Determine Production Status of the Trustgrid Node

Use the Production Status Tags to determine if the node is in use and expected to be online.

Confirm High Availability or Disaster Recover is Functioning

Before troubleshooting why a node is down we should determine if the services it provided can be provided in the interim by a cluster member or devices at a secondary/disaster-recovery site.

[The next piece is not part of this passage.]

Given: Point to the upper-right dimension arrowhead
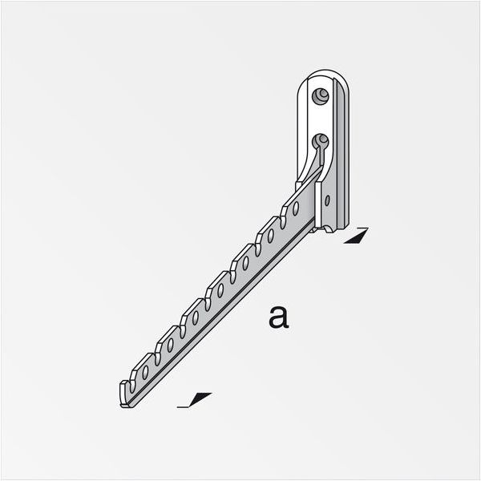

Is the Node a Cluster Member
  • Check if partner member is online:

    • If Yes:

      - Confirm partner member is now active and operating normally.
      
      - The issue is limited to this specific Node. This could be its power input, the hardware or operating system, configuration, or its internet connection (if different than partner member).
      
    • If No:

      - Possible site-level issue including power or internet provider
      
      - Proceed to Secondary / DR Site
      
Is there a Secondary / DR Site for this Node/Cluster?
  • Are the nodes deployed at the secondary site online in the Trustgrid?

    • If No:

      - Confirm nodes for other end-user sites are not also offline which might indicate a wider spread issue. Escalate to Trustgrid Support if you suspect a major issue with the Trustgrid system.
      
      - If limited to a single customer it is recommended to contact that customer immediately. They may be experiencing an outage or performing maintenance.
      
    • If Yes:

      - If the customer is configured for Automatic Failover between sites, verify that traffic is flowing through the active member at the secondary site.
      
      - If the customer is configured for Manual Failover you will need to adjust the route destination to point to the secondary site.
      

Determine Connectivity Status of the Trustgrid Node

Because Trustgrid provides independent control and data planes, there are a few ways it can manifest as “down”:

Field NameDescription
Control Plane DownThe node appears offline from within the Trustgrid portal. This indicates that the node is disconnected from the control plane either because it has shutdown or has been unable to send a heartbeat notification to Trustgrid within the past 10 minutes.
Data Plane DownThe node appears online from within the portal but reports it is unable to connect to one or more gateway nodes. This can be indicated by the Data Plane Status indicator when viewing the node in the portal, or by receiving a “Gateway Connectivity Health Check” failure event notification. Both of these only work if the Control Plane is currently working.
Both Control and Data Plane DownIn this situation the node appears down in the Trustgrid Portal and users/applications are unable to reach services across the data plane between the Gateway and Edge sites. This is the most common scenario. While the Data Plane is most critical for the services provided across the device, first priority should be restoring the Control Plane connection so that additional troubleshooting tools are available. Often this process also uncovers the reason the data plane is down.